Note: This bug is displayed in read-only format because the product is no longer active in Red Hat Bugzilla.

RHEL Engineering is moving the tracking of its product development work on RHEL 6 through RHEL 9 to Red Hat Jira (issues.redhat.com). If you're a Red Hat customer, please continue to file support cases via the Red Hat customer portal. If you're not, please head to the "RHEL project" in Red Hat Jira and file new tickets here. Individual Bugzilla bugs in the statuses "NEW", "ASSIGNED", and "POST" are being migrated throughout September 2023. Bugs of Red Hat partners with an assigned Engineering Partner Manager (EPM) are migrated in late September as per pre-agreed dates. Bugs against components "kernel", "kernel-rt", and "kpatch" are only migrated if still in "NEW" or "ASSIGNED". If you cannot log in to RH Jira, please consult article #7032570. That failing, please send an e-mail to the RH Jira admins at rh-issues@redhat.com to troubleshoot your issue as a user management inquiry. The email creates a ServiceNow ticket with Red Hat. Individual Bugzilla bugs that are migrated will be moved to status "CLOSED", resolution "MIGRATED", and set with "MigratedToJIRA" in "Keywords". The link to the successor Jira issue will be found under "Links", have a little "two-footprint" icon next to it, and direct you to the "RHEL project" in Red Hat Jira (issue links are of type "https://issues.redhat.com/browse/RHEL-XXXX", where "X" is a digit). This same link will be available in a blue banner at the top of the page informing you that that bug has been migrated.

Bug 1820095

Summary:	kernel: execve synthesizes SIGSEGV when failing to load main program segments
Product:	Red Hat Enterprise Linux 8	Reporter:	Florian Weimer <fweimer>
Component:	kernel	Assignee:	core-kernel-bot <core-kernel-mgr>
kernel sub component:	Process management	QA Contact:	Kernel General QE <kernel-general-qe>
Status:	CLOSED CANTFIX	Docs Contact:
Severity:	unspecified
Priority:	unspecified	CC:	efuller, jbastian, onestero
Version:	8.2	Flags:	pm-rhel: mirror+
Target Milestone:	rc
Target Release:	8.0
Hardware:	Unspecified
OS:	Unspecified
Whiteboard:
Fixed In Version:		Doc Type:	If docs needed, set a value
Doc Text:		Story Points:	---
Clone Of:		Environment:
Last Closed:	2020-04-02 10:28:28 UTC	Type:	Bug
Regression:	---	Mount Type:	---
Documentation:	---	CRM:
Verified Versions:		Category:	---
oVirt Team:	---	RHEL 7.3 requirements from Atomic Host:
Cloudforms Team:	---	Target Upstream Version:
Embargoed:

Description Florian Weimer 2020-04-02 09:02:57 UTC

Description of problem:

When execve cannot map LOAD segments in the main executable, it creates a new process that immediately dies with SIGSEGV, without running any code. This is very confusing to users, as can be seen from bug 1817106.

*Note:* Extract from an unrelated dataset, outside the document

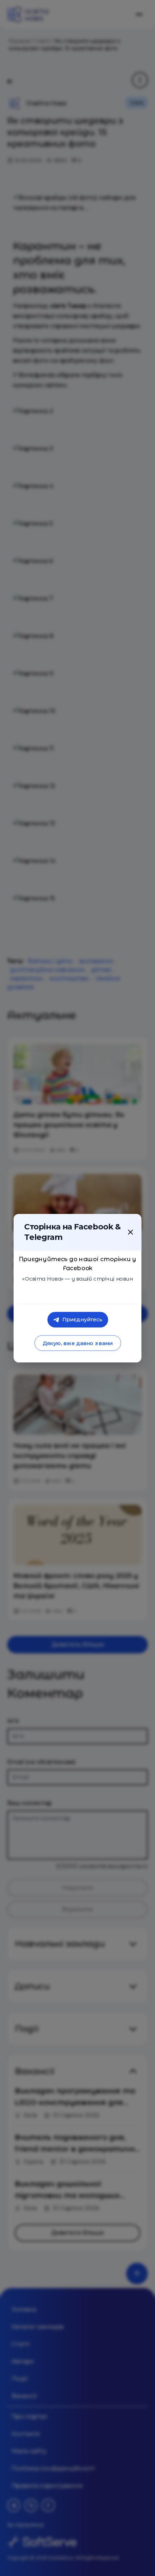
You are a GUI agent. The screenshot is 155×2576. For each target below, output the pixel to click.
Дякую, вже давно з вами (77, 1343)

Version-Release number of selected component (if applicable):

kernel-4.18.0-193.el8.x86_64

How reproducible:  Compile this program and run it (this may need adjustments for very large systems which can successfully allocate 512 GiB of memory):

char large_data[1LL << 39];

int
main (void)
{
}

Steps to Reproduce:
1. gcc reproducer.c
2. ./a.out

Actual results:

The shell reports: Segmentation fault

Expected results:

The execve system call should fail with ENOMEM, resulting in a more understandable error message from the shell.

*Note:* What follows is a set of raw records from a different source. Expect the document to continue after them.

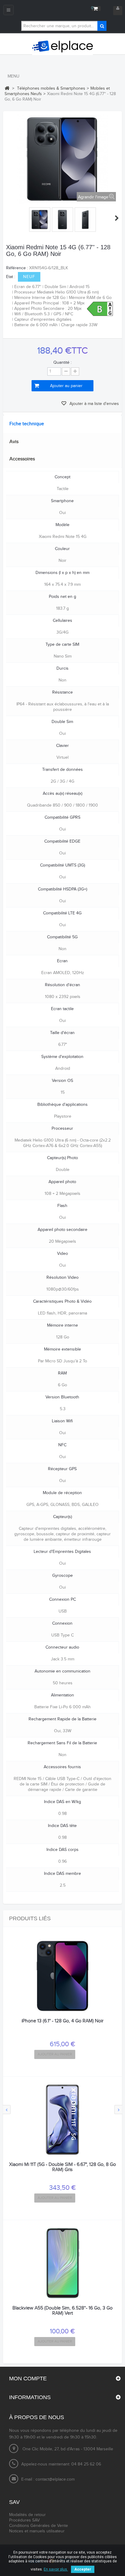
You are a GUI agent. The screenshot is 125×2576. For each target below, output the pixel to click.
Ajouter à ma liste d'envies (93, 403)
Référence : (17, 268)
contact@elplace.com (55, 2479)
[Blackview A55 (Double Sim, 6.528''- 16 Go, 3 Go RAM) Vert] (62, 2263)
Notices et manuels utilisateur (37, 2531)
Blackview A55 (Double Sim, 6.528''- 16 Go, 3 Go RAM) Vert (62, 2311)
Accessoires (22, 459)
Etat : (10, 276)
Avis (14, 442)
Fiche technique (26, 424)
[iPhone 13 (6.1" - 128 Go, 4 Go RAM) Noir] (62, 1976)
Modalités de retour (27, 2514)
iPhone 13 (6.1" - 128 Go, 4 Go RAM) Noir (62, 2021)
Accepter (82, 2569)
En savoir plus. (56, 2569)
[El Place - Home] (62, 46)
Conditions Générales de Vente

Comment 1 Oleg Nesterov 2020-04-02 10:28:28 UTC

(In reply to Florian Weimer from comment #0)
>
> char large_data[1LL << 39];
> 
> int
> main (void)
> {
> }
> 
> Steps to Reproduce:
> 1. gcc reproducer.c
> 2. ./a.out
> 
> Actual results:
> 
> The shell reports: Segmentation fault

Yes,
 
> Expected results:
> 
> The execve system call should fail with ENOMEM, resulting in a more
> understandable error message from the shell.

but this is impossible :/

The old VM was already destroyed, the process simply cannot return to
userspace.

Comment 2 Florian Weimer 2020-04-02 11:28:54 UTC

Yuck, I didn't consider this. Thanks.

Would it be possible to communicate somehow the cause of the SIGSEGV in the siginfo_t value provided by waitid?

Comment 3 Oleg Nesterov 2020-04-02 17:18:26 UTC

(In reply to Florian Weimer from comment #2)
> 
> Would it be possible to communicate somehow the cause of the SIGSEGV in the
> siginfo_t value provided by waitid?

Unfortunately no. The only additional info you can get from this siginfo_t
(compared to wait(&status)) is pid/uid.

Comment 4 Eirik Fuller 2020-04-02 18:39:09 UTC

The ENOMEM from execve is visible in strace output immediately before strace reports the SIGSEGV, so while the shell can't easily report it, it can be seen with suitable tool usage.

The SIGSEGV comes from search_binary_handler (the force_sigsegv(SIGSEGV, current) line), called by exec_binprm, called by __do_execve_file, in fs/exec.c; I have not yet found documentation for this behavior, unless https://lkml.org/lkml/2013/2/15/572 qualifies as such.

It appears there was already precedent for killing processes in response to execve failures, but the patch in that message (or something very similar like https://github.com/torvalds/linux/commit/19d860a140beac48a1377f179e693abe86a9dac9) seems mostly responsible for the present behavior.

Comment 5 Oleg Nesterov 2020-04-03 10:36:04 UTC

(In reply to Eirik Fuller from comment #4)
>
> The ENOMEM from execve is visible in strace output immediately before strace
> reports the SIGSEGV, so while the shell can't easily report it, it can be
> seen with suitable tool usage.

Yes,
 
> It appears there was already precedent for killing processes in response to
> execve failures, but the patch in that message (or something very similar
> like
> https://github.com/torvalds/linux/commit/
> 19d860a140beac48a1377f179e693abe86a9dac9) seems mostly responsible for the
> present behavior.

No really, this patch cleanups the "suicide" logic we always had.

Once again, the execing task simply can't return to usermode after de_thread/
exec_mmap, sys_execve() does return the error code, strace can report it, but
this task can't.

IOW, consider

        sys_execve(...);
        printf("exec failed");

if execve fails after original VM is already destroyed, the code above no longer
exist, its page is already freed.